Peiresc though the manuscript might have been a copy of Horapollo’s
Hieroglyphica, but that cannot be true because the list of hieroglyphs he provided does not match those in Horapollo.
In short, Peiresc’s full notes make plain that there was an actual Arabic-language medieval manuscript that Kircher drew from and it did indeed contain content of the type Kircher quoted. A subsequent letter from Peiresc describing the book at a manual for making talismans confirmed my own suspicions many years ago that Abenephius’s book was just such a manual, which we know from Islamic sources were both popular in medieval Cairo, where Abenephius allegedly lived, and often written by Jews, who did good business in talismans.

[Raw records]
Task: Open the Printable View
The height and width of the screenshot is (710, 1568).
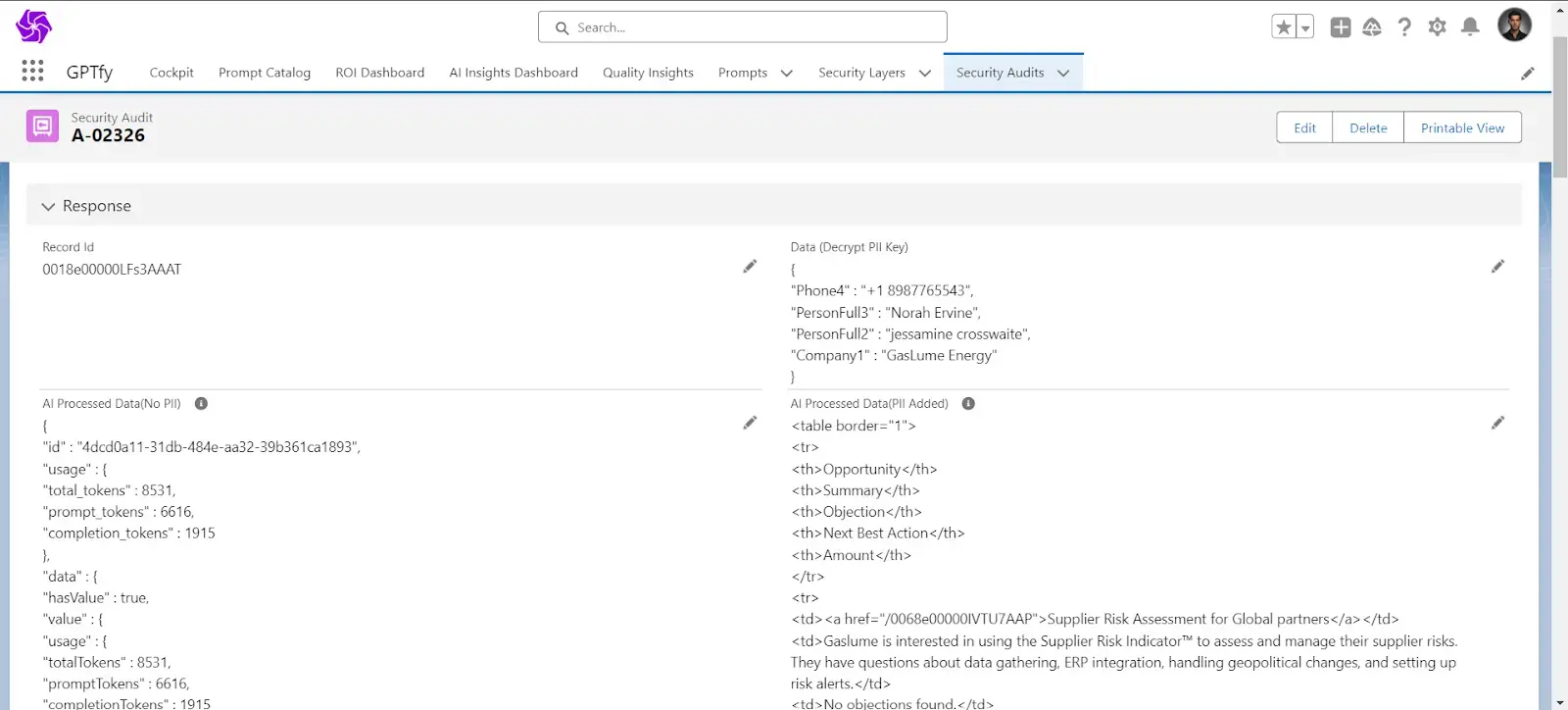Action: point(1462,127)
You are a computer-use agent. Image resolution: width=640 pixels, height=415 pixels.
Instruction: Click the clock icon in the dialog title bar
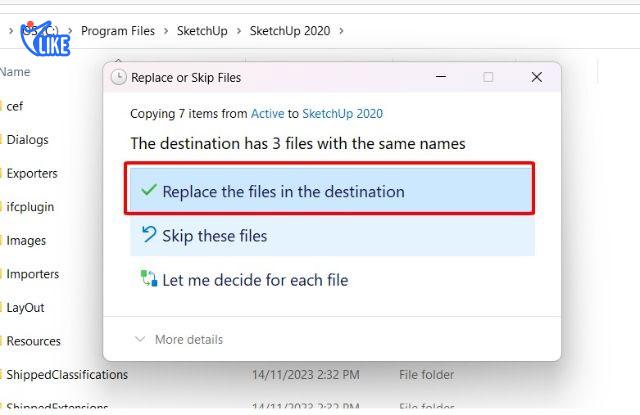119,77
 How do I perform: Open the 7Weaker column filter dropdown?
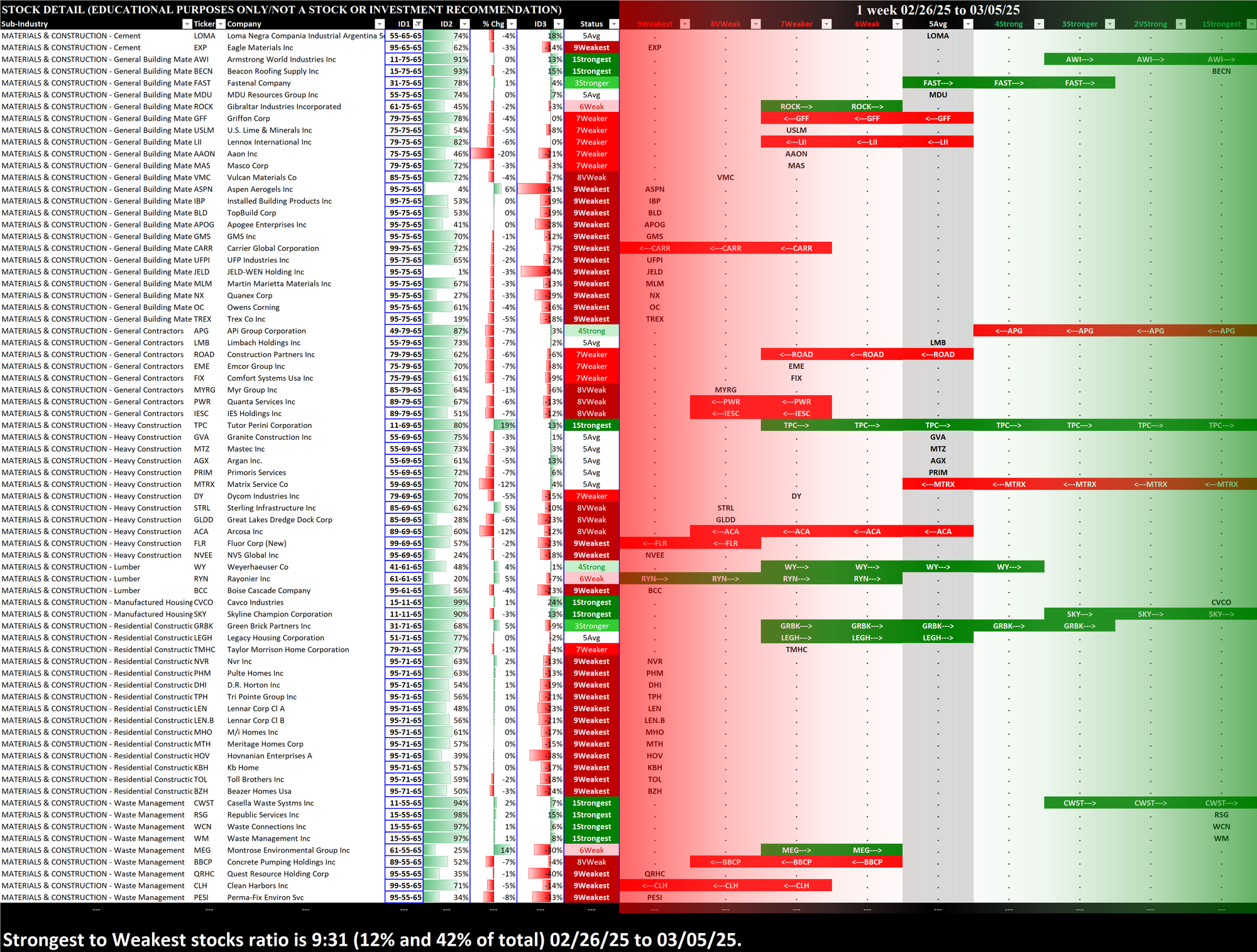point(827,24)
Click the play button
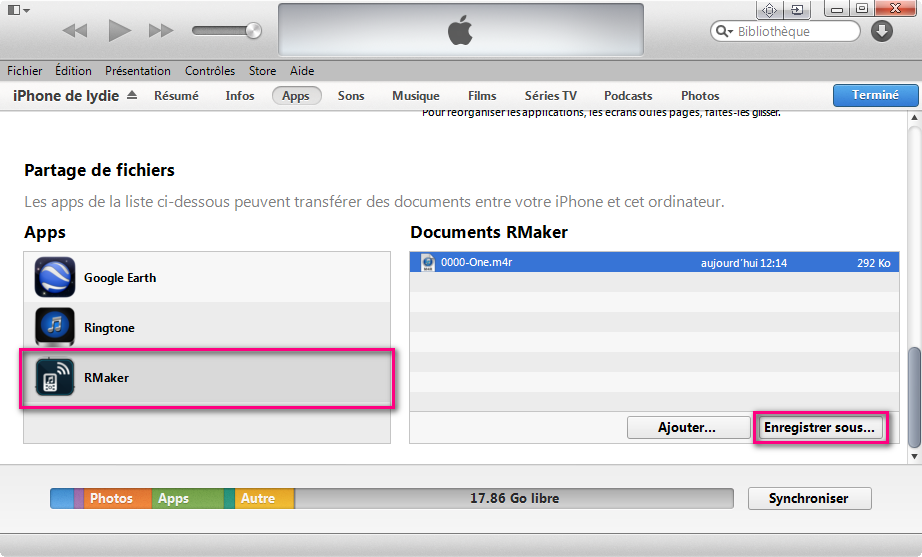This screenshot has width=922, height=557. (120, 31)
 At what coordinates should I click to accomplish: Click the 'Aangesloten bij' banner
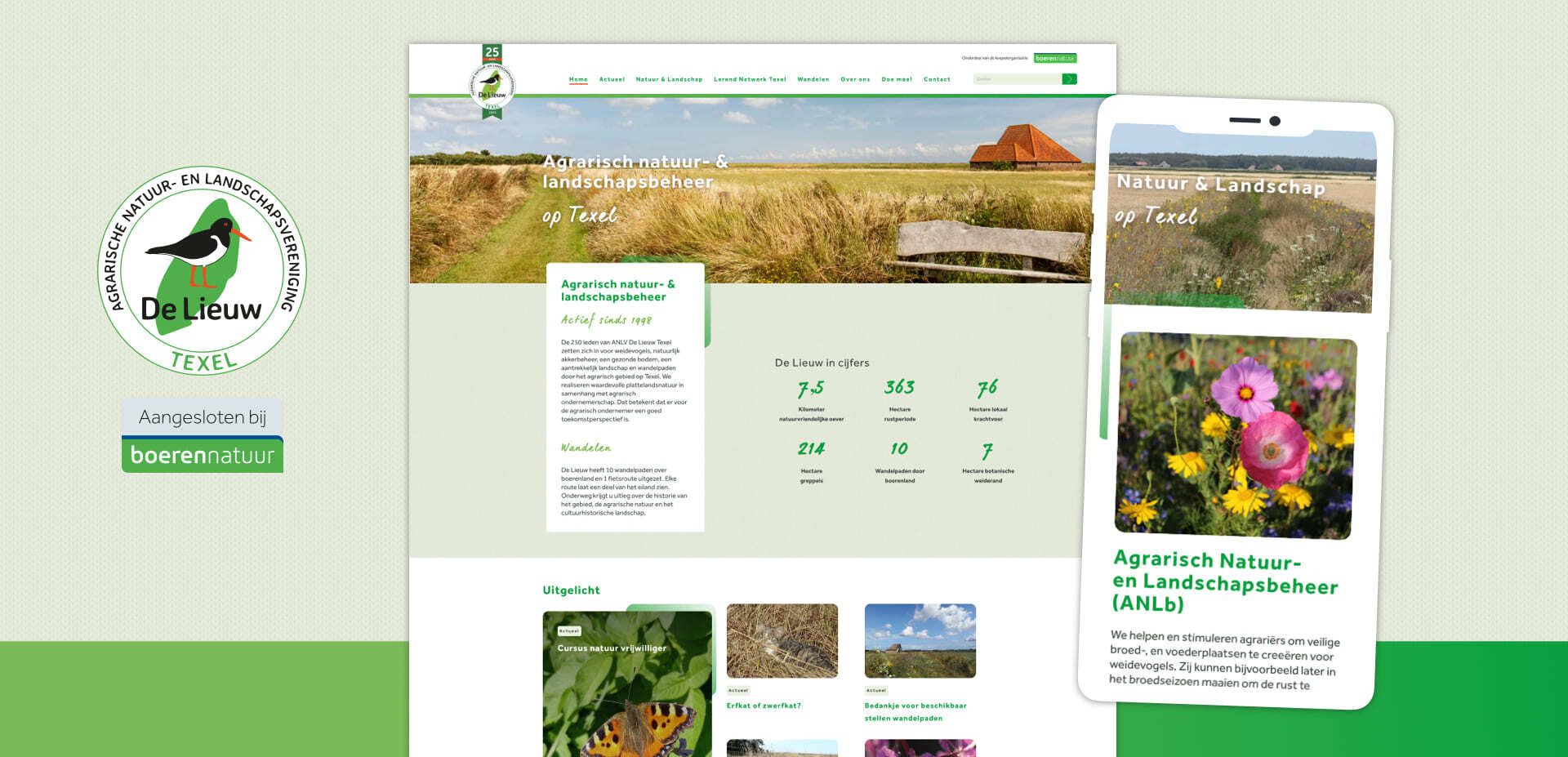tap(202, 418)
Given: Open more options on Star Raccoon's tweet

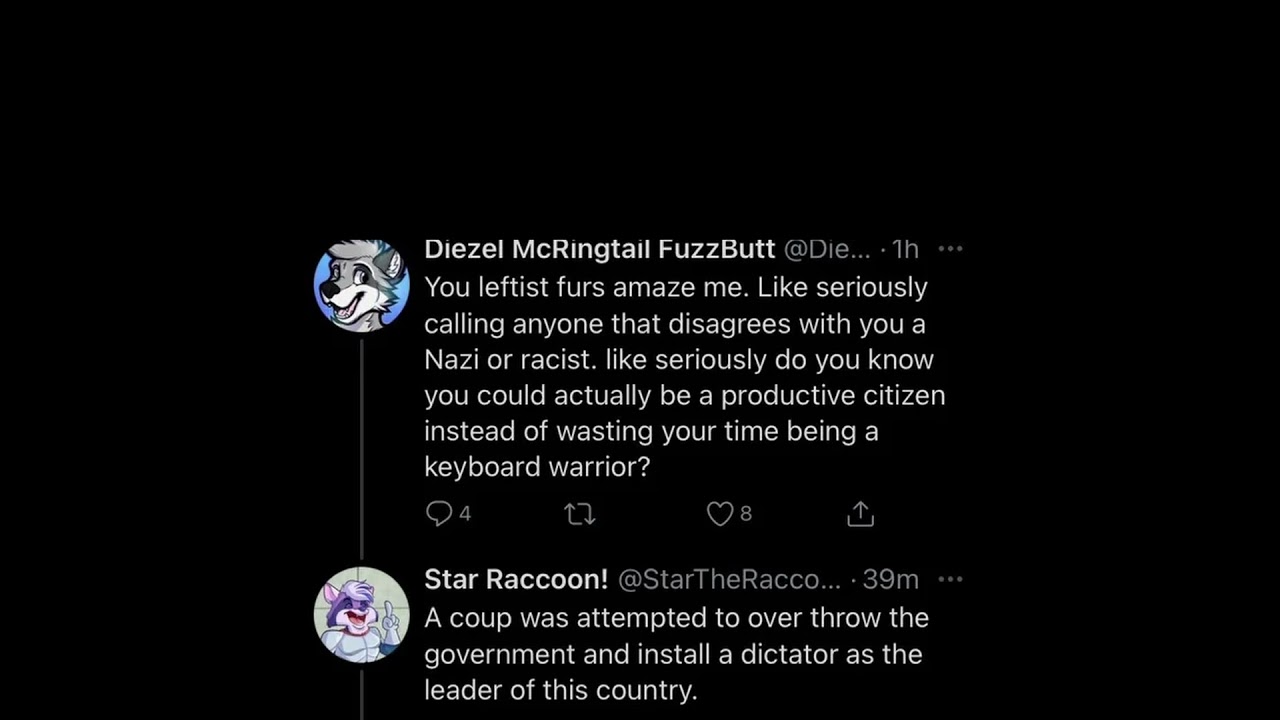Looking at the screenshot, I should tap(950, 579).
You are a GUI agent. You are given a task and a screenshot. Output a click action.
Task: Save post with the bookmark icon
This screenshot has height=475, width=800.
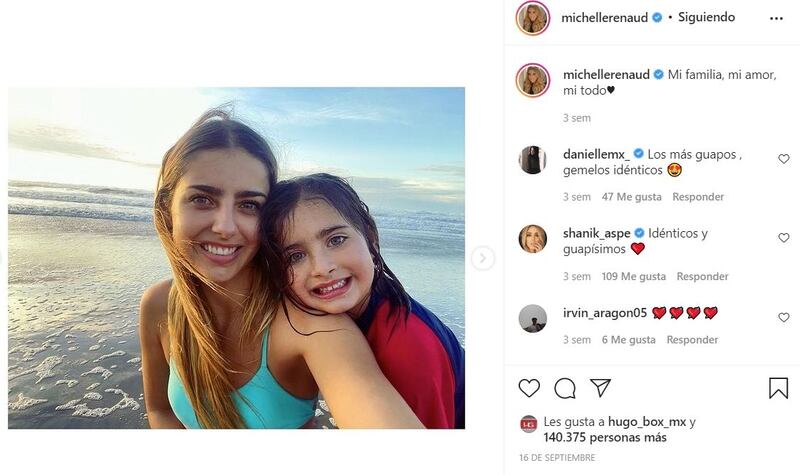(x=778, y=388)
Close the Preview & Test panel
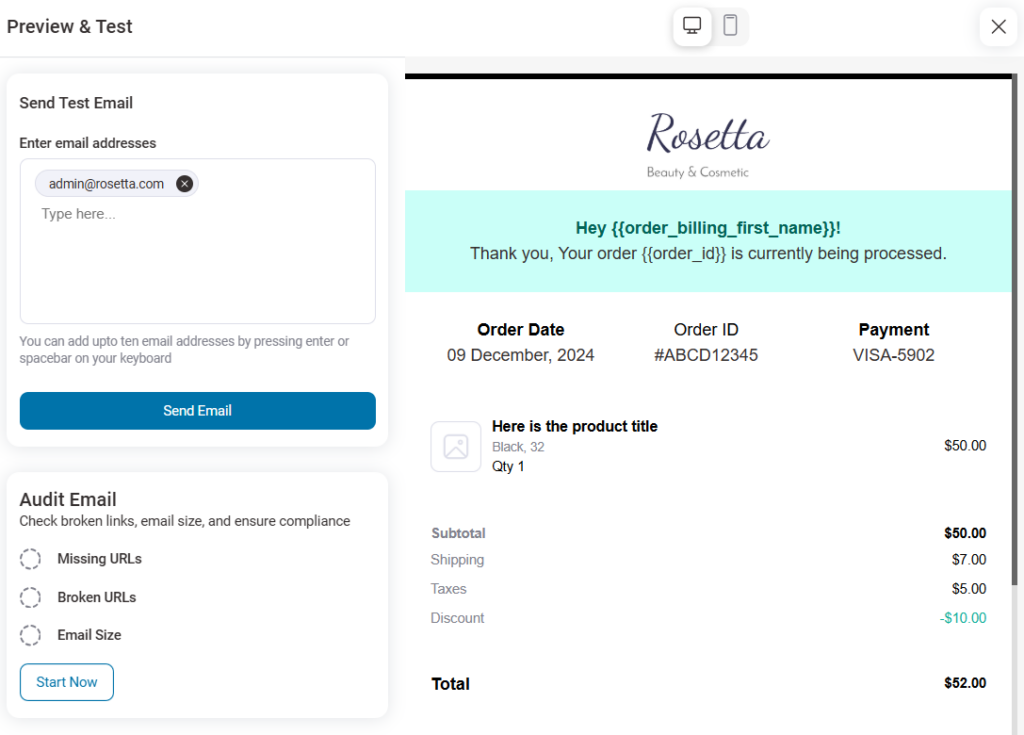This screenshot has height=735, width=1024. pos(998,27)
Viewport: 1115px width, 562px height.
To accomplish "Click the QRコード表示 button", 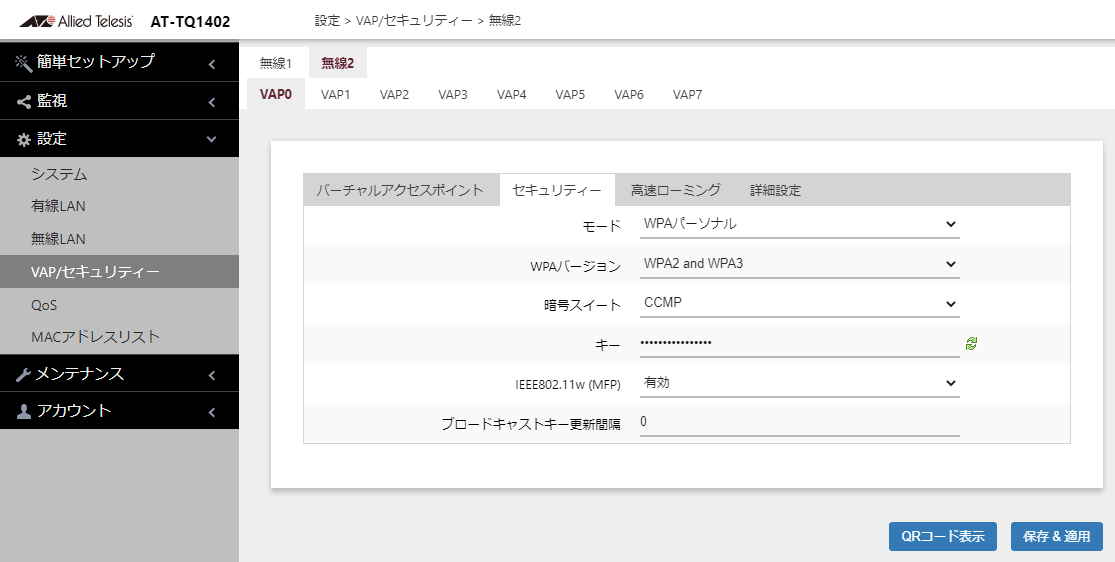I will pyautogui.click(x=943, y=536).
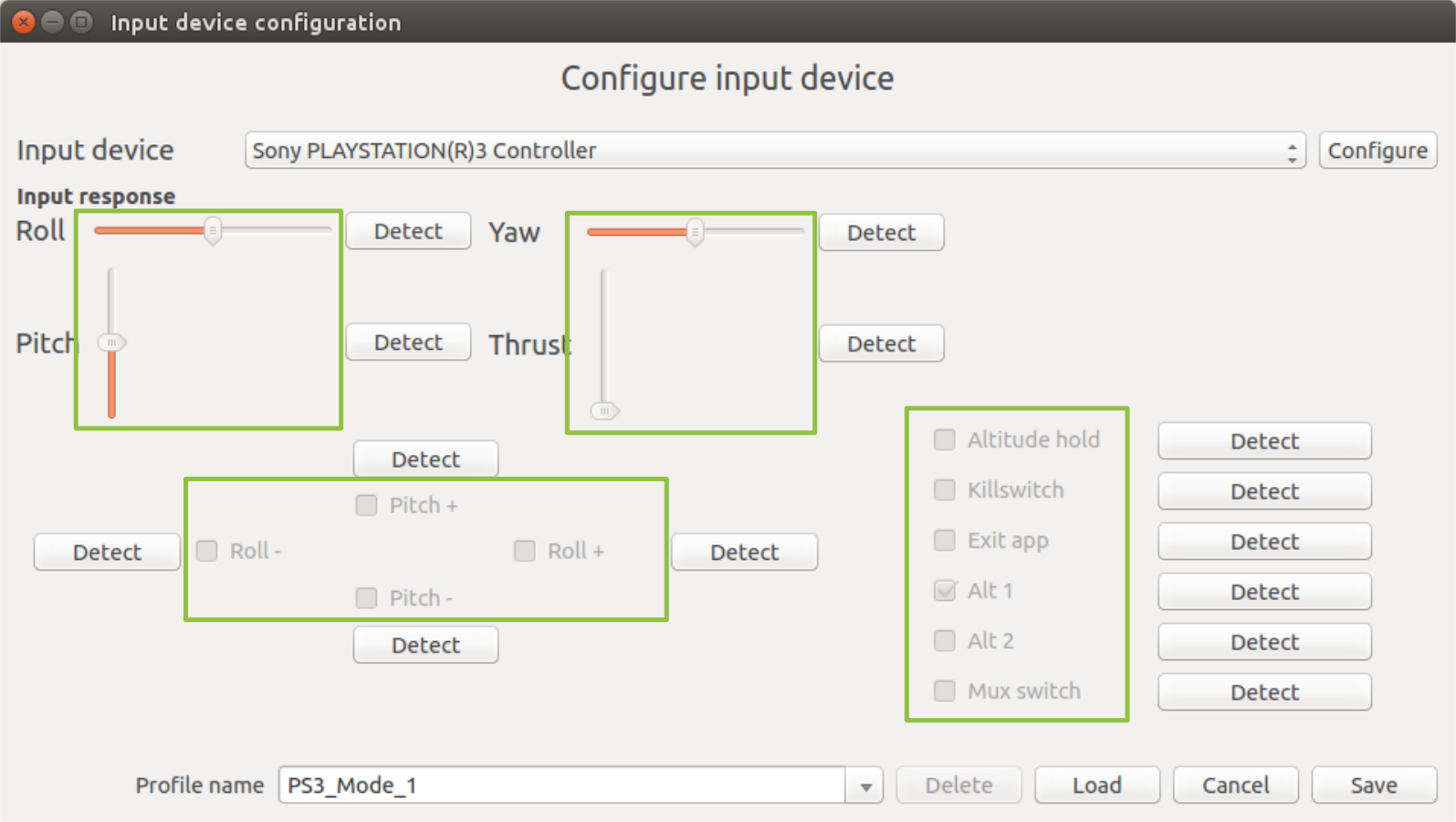Screen dimensions: 1456x822
Task: Toggle the Pitch - checkbox
Action: 366,597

[Challenge] Echo the passage on Peiresc's notes about the Abenephius manuscript in full, word for word. The lines above play no role here.

[Answer in full]
Peiresc though the manuscript might have been a copy of Horapollo’s
Hieroglyphica, but that cannot be true because the list of hieroglyphs he provided does not match those in Horapollo.
In short, Peiresc’s full notes make plain that there was an actual Arabic-language medieval manuscript that Kircher drew from and it did indeed contain content of the type Kircher quoted. A subsequent letter from Peiresc describing the book at a manual for making talismans confirmed my own suspicions many years ago that Abenephius’s book was just such a manual, which we know from Islamic sources were both popular in medieval Cairo, where Abenephius allegedly lived, and often written by Jews, who did good business in talismans.